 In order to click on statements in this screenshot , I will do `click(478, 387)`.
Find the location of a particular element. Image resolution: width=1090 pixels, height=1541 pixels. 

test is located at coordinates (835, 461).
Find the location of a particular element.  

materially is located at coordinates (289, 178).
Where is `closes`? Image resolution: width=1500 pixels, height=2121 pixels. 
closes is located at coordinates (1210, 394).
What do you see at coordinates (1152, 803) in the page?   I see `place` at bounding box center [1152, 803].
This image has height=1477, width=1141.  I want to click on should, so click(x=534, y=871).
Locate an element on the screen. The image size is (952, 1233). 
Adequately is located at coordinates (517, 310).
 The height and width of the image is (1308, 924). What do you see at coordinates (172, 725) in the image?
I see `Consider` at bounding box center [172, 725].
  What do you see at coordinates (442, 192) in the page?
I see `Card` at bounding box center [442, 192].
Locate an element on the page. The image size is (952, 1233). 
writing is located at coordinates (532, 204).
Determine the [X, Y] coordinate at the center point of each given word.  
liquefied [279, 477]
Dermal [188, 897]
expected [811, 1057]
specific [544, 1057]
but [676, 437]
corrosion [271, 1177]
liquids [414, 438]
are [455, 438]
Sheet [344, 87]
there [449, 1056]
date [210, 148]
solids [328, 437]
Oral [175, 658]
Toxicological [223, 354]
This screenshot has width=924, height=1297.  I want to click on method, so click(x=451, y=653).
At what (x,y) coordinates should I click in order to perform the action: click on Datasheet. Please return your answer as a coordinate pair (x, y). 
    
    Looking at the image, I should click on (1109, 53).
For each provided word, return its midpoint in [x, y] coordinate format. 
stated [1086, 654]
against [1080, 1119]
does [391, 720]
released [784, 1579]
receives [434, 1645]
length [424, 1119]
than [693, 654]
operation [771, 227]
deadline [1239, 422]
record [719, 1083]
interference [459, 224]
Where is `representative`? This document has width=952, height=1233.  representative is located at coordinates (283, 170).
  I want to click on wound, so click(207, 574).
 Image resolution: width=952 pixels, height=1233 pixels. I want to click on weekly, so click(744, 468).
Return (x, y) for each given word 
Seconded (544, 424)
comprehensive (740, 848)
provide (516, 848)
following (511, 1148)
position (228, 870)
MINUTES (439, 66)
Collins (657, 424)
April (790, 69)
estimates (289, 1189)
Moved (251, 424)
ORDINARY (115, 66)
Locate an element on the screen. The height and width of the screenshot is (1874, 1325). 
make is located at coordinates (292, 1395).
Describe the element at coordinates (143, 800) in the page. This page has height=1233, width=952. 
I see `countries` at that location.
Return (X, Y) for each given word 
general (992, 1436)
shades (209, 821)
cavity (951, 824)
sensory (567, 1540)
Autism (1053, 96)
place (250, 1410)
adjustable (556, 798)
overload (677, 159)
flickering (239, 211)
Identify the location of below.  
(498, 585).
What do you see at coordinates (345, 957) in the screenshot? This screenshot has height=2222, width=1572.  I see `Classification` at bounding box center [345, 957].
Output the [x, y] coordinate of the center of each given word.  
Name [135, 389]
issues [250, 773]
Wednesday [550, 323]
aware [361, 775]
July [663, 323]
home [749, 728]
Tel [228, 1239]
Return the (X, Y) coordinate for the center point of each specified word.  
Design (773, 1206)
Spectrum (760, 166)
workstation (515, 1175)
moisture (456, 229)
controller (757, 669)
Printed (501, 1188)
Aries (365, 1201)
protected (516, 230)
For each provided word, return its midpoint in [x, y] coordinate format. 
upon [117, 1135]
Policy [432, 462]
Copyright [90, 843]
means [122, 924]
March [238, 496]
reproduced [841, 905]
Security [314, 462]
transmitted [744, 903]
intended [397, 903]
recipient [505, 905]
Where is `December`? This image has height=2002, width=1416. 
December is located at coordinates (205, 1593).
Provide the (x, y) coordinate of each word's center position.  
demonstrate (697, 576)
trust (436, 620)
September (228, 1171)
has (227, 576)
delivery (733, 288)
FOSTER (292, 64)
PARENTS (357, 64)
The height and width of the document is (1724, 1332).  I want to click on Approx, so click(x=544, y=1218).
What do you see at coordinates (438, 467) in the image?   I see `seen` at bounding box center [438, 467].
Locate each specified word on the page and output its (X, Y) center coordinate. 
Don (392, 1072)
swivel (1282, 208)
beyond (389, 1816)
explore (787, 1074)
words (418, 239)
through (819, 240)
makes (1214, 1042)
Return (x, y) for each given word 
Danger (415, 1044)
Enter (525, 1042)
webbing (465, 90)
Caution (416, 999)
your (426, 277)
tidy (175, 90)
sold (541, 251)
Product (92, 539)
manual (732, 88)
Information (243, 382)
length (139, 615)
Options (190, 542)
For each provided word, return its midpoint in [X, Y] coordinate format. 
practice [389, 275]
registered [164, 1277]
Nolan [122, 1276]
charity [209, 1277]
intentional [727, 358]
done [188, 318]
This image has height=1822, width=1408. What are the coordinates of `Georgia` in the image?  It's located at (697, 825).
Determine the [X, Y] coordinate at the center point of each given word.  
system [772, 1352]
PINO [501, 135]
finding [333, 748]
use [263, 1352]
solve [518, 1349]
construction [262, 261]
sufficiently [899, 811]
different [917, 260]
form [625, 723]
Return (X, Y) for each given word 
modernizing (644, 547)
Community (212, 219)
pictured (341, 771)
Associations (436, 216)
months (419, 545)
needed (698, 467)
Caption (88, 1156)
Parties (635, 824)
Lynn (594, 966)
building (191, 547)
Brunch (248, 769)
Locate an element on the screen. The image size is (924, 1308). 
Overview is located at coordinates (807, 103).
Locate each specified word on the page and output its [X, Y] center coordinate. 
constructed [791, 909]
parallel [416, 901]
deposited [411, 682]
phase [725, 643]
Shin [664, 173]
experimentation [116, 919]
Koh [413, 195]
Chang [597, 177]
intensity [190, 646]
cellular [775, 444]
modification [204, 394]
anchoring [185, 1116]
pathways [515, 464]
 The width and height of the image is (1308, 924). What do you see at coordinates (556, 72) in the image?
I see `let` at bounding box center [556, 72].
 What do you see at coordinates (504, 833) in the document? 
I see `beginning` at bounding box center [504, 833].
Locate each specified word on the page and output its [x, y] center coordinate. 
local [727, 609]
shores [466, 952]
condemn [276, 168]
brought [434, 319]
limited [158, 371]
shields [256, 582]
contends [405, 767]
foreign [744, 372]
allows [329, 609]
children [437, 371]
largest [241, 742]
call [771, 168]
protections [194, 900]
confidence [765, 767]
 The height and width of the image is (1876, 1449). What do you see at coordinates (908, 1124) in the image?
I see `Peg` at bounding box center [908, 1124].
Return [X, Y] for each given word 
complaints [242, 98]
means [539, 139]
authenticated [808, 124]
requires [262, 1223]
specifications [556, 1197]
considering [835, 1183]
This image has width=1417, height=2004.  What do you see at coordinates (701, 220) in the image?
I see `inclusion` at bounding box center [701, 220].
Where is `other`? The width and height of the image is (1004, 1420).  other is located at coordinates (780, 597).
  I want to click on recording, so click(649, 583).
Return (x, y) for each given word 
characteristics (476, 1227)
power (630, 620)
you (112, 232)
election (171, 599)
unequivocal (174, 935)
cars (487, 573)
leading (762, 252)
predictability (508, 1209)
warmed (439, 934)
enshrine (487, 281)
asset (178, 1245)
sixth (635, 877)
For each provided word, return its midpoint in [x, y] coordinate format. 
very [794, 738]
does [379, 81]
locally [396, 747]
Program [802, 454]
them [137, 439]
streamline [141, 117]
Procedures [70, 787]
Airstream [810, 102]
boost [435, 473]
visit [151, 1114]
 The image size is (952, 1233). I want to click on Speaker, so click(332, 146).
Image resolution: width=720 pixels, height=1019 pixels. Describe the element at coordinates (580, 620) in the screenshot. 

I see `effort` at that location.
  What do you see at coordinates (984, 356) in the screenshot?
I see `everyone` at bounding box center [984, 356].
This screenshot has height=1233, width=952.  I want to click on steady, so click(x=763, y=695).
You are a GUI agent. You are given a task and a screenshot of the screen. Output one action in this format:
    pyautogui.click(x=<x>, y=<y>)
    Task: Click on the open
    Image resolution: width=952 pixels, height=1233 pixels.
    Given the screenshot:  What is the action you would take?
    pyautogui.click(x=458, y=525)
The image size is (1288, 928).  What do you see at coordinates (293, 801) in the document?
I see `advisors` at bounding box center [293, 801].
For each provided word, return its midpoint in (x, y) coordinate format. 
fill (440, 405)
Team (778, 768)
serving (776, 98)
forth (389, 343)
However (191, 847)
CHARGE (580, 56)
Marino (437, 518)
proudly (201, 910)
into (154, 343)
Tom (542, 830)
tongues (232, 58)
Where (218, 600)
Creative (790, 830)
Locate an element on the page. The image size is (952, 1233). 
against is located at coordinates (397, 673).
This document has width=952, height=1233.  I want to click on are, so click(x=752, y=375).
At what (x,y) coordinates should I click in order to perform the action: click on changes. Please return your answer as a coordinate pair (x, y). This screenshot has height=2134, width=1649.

───

WHAT NEEDS TO BE DONE = Turn the lines above between the one holding "Options (190, 542)" and the one holding "done [188, 318]", inclusive, into a numbered list, leaving out any blank lines.

FINISHED TASK =
1. Options (190, 542)
2. For each provided word, return its midpoint in [X, Y] coordinate format. 
3. practice [389, 275]
4. registered [164, 1277]
5. Nolan [122, 1276]
6. charity [209, 1277]
7. intentional [727, 358]
8. done [188, 318]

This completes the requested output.